The calculations can run considerably faster when using single-precision execution for the correlated part, as documented here:
https://pubs.acs.org/doi/abs/10.1021/acs.jctc.8b00321
Most of the keywords are described in the manual. Eventually, we plan to make single precision a default, but for now we still consider this feature as experimental. Below we describe some common scenarios.
The full list of features in ccman2 module is the following:
- CCSD: T,L amplitudes; indermediates, opdm, tpdm, S^2
- EOM-CCSD and EOM-MP2: right and left vectors for EE,SF,IP,EA; opdm, tpdm, S^2
- EOM-MP2T right vectors
- Amplitude response (DIIS) in EOM-CCSD: EE, IP, EA
- Mixed-precision (T) correction in libpt for CCSD
Both canonical and CD/RI versions of the listed features are supported. At the moment only real-valued code has single precision (sp) features, and only with VM and XM backends.
CCSD T and L amplitude solvers support two types of exploitation of single precision: Once the calculation in single precision is done, the code can finish calculation or continue clean-up iterations in double precision (dp).

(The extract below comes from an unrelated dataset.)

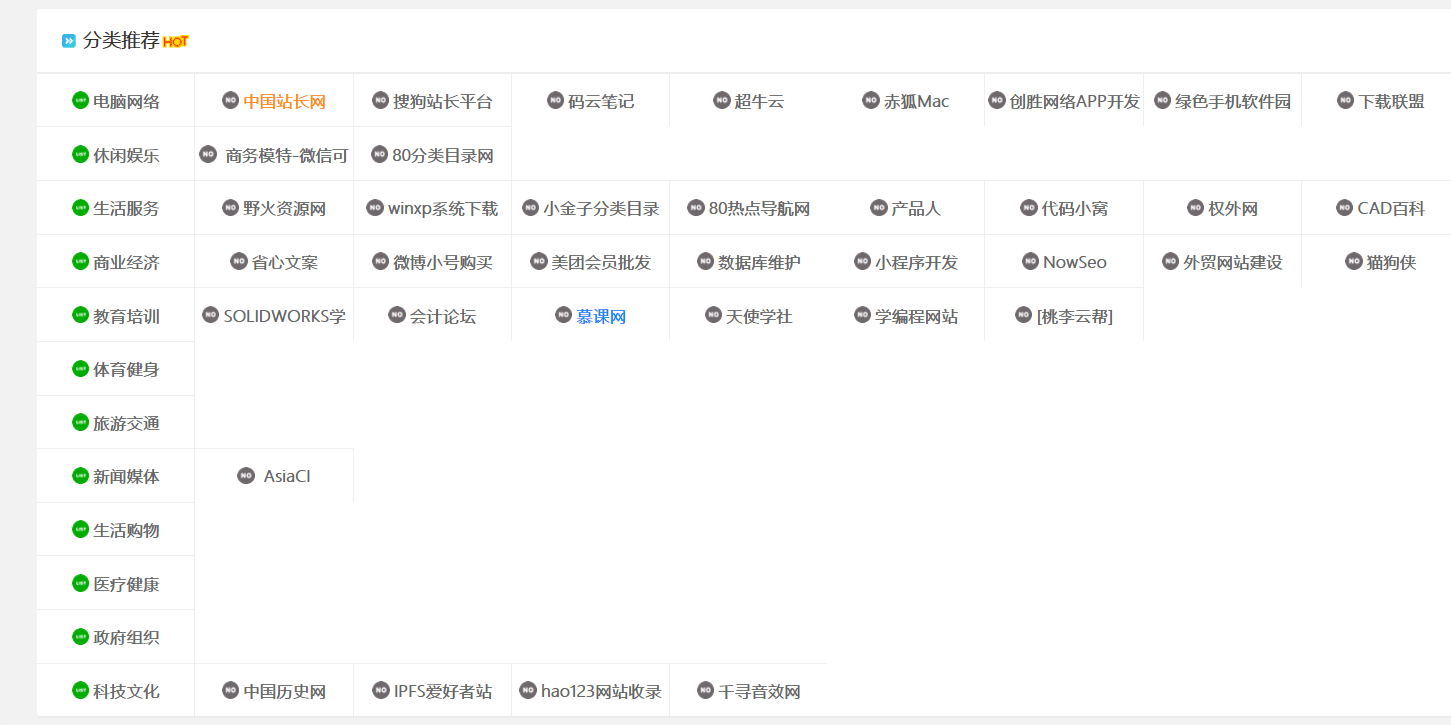
Task: Click the green icon next to 休闲娱乐
Action: tap(80, 154)
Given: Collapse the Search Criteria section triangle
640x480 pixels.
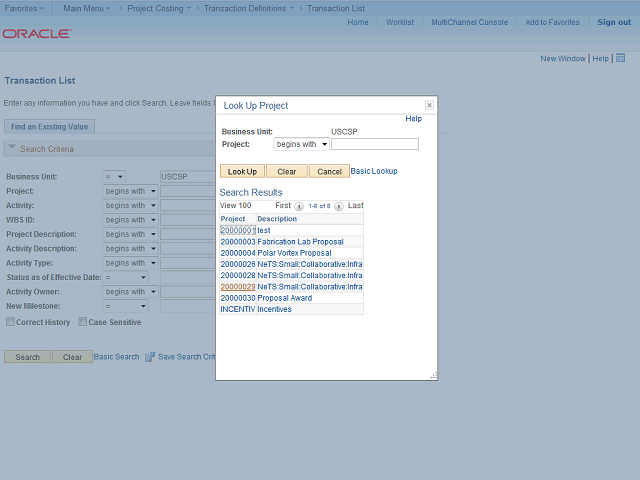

Note1: sp all the way works well even for geometry optimization
Note2: if left vectors are requested, their precision will be the same as for right vectors
Caution : for finite difference calculations you may need to increase the step size or use clean up (CCSD).
Caution : sometimes the results depend on the block size, which may show up in XM backend, which use block size = 32 by default. Block size can be changed for both backends by CC_ORBS_PER_BLOCK keyword.
Job options:
cc_sp_t_conv = 4 ! T convergence in sp
cc_sp_e_conv = 6 ! E convergence in sp
cc_erase_dp_integrals = 1 ! constrols storage of dp oblects: 0 - store; 1 - do not store
cc_single_prec = 1 ! activates single precision for CCSD: 0 - dp; 1 - sp; 2 - sp with cleanup
eom_single_prec = 1 ! ativates single precision for EOM: 0 - dp; 1 - sp
cc_sp_dm = 1 ! controls precision for intermediate/density matrix evaluation: 0 - dp; 1 - sp. S^2 (if requested) is controlled by this keyword as well.
eom_aresp_single_prec = 1 ! controls precision for amplitude response: 0 - dp, 1 - sp
libpt_mixed_precision = 1 ! activates mixed-precision (T) for CCSD(T)
Efficient usage of CC_ERASE_DP_INTEGRALS is the following: to save disk storage it should be set to 1, but it will slightly increase computational time due to a higher number of converge calls. SInce for RI/CD jobs the storage requirements are typically low, it will work fine for cc_erase_dp_integrals = 0.
We are currently experimenting with the default settings; for results consistent with the defaults in double precision it is recommended to set CC_SP_T_CONV and CC_SP_E_CONV as listed above . Do not put the thresholds too tight, since too tight thresholds will go beyond sp capabilities, and the calculation may not converge. Use cleanup if you really want tight convergence criteria. For very large jobs (>1000 basis functions) these thresholds may be relaxed since the calculation may not converge due to a lack of precision.
Example: CD EOM-EA-CCSD job, illustrating “all way through in sp”
$molecule
0 1
C
H 1 1.127888
H 1 1.127888 2 100.546614
$end
$rem
basis = cc-pvdz
method = ccsd
EA_STATES = [1,0,0,0]
cc_sp_t_conv = 4
cc_sp_e_conv = 6
cc_erase_dp_integrals = 0 ! set 1 to save disk space
cc_single_prec = 1
eom_single_prec = 1
cc_ref_prop = 1
CC_SP_DM = 1
cholesky_tol = 3
$end
Here is an example of input for single precision CCSD(T) calculation - I recently used it for rather large molecules:
$rem
BASIS = aug-cc-pVTZ
method = ccsd(t)
n_frozen_core = FC
use_libpt = true
cc_backend = xm !no need to worry about CC_MEMORY
! use SP code
cc_single_prec=1
cc_sp_t_conv = 4
cc_sp_e_conv = 6
cc_erase_dp_integrals = 1
libpt_mixed_precision = 1
$end